Il Mulino sul Colognati evoca quel mondo e quella cultura raccontando l’esperienza di un ragazzino tra i sei e i quattordici anni.
Narrando gli eventi gioiosi e dolorosi che lo coinvolgono, ma anche l’atmosfera di quella terra, i suoi valori, i suoi miti, tra realtà e fantasia, tra storia e leggenda, l’autore riporta alla memoria un tempo e un mondo, radici, che abbiamo bisogno di non dimenticare.
Tutto è ambientato a Rossano calabro, per secoli, forse la più sicura fortezza della magna Grecia; certamente uno degli acrocori più caratteristici dell’intero meridione. Ma le vicende narrate, quella cultura e quei paesaggi, con pochissimi ritocchi secondari potrebbe corrispondere a qualunque piccolo centro del meridione rurale di quegli anni.

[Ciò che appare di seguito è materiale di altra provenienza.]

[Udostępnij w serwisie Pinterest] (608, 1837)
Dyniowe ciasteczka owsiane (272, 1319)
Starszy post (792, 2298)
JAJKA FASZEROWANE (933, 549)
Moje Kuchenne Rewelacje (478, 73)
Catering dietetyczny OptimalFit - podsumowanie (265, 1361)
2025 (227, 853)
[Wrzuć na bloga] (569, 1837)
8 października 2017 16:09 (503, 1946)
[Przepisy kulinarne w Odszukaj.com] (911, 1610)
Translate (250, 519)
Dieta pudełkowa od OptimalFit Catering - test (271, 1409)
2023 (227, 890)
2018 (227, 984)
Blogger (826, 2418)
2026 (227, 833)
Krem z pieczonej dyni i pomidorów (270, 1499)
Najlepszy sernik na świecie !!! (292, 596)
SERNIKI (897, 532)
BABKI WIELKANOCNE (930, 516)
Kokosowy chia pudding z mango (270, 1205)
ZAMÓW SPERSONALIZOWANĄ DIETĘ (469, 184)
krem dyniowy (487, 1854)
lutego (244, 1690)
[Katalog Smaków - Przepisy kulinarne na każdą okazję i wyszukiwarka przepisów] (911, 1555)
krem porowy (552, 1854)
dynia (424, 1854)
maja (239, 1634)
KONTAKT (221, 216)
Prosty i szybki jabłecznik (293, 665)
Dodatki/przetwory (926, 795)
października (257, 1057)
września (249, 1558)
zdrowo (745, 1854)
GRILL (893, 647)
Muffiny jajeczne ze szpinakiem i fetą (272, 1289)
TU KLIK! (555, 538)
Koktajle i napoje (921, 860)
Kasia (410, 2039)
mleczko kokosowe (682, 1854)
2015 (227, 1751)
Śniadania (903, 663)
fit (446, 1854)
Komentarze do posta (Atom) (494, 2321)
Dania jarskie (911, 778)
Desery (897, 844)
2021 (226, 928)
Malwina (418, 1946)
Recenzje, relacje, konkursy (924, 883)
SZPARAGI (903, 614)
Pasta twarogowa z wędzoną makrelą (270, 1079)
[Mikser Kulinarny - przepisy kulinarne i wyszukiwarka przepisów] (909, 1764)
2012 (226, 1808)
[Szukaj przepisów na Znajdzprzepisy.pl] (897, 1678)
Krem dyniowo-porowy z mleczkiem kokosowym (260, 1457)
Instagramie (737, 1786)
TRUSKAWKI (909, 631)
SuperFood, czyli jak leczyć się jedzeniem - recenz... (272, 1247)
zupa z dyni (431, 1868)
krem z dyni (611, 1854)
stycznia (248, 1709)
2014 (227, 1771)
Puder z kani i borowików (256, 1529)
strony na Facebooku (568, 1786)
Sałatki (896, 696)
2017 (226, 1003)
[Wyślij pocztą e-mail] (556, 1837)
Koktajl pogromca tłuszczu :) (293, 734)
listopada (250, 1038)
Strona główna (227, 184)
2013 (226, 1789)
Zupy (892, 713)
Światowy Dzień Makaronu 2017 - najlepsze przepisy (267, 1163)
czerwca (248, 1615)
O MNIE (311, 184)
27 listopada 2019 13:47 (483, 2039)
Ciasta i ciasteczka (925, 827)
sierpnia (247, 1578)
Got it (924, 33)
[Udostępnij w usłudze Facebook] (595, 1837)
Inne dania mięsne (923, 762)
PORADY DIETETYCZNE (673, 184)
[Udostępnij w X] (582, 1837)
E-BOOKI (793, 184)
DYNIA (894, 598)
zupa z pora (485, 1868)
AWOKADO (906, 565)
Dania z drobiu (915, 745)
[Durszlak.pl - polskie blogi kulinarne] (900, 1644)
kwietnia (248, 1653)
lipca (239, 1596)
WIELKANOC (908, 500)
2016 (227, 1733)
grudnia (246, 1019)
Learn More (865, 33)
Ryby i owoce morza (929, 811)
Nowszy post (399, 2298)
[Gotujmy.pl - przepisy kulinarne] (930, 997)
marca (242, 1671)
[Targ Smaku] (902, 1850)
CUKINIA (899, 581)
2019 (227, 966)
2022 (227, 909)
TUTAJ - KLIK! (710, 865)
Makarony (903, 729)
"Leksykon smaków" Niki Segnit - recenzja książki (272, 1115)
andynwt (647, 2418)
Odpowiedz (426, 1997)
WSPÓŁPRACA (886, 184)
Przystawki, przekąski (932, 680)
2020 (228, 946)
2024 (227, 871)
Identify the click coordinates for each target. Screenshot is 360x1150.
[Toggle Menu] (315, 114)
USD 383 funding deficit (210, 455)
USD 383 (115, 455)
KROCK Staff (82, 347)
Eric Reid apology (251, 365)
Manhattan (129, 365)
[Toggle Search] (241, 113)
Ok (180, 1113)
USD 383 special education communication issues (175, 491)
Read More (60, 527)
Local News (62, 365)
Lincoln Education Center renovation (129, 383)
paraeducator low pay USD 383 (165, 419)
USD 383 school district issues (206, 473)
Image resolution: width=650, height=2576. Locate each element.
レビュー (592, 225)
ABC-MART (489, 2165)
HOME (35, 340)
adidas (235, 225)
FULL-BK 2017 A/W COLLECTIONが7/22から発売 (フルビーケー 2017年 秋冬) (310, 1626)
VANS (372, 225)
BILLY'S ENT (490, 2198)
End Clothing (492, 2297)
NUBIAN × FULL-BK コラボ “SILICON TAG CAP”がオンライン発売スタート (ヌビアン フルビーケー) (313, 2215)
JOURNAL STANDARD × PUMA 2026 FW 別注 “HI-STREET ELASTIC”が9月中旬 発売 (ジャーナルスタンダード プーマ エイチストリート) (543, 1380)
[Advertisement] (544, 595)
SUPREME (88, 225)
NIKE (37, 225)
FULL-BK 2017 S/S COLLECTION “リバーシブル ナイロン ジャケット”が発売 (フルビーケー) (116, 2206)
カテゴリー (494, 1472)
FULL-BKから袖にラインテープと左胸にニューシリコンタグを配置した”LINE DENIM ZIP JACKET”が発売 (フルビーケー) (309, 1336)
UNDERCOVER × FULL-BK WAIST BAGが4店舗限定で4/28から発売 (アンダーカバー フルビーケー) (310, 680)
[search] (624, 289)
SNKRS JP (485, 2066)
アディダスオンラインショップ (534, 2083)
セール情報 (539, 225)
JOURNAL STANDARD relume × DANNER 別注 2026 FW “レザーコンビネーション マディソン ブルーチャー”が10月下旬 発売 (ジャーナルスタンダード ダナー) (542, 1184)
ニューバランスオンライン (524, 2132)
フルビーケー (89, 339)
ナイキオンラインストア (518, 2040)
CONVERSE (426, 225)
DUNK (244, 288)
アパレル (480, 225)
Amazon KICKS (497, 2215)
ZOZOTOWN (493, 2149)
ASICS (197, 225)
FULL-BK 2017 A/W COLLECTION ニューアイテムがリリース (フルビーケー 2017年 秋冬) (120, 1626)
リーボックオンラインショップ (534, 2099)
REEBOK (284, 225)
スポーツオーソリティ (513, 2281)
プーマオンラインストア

L’autore, per evocare la magia di quel tempo e di quel mondo, ha voluto parlare di ogni protagonista particolarmente significativo, persona, luogo o cosa, nominandoli attraverso la forma dialettale.
Il racconto attinge a piene mani a elementi autobiografici, però senza asservimento, come il pittore ai colori, rigorosamente, solo quando l’affresco che ha in mente li impone.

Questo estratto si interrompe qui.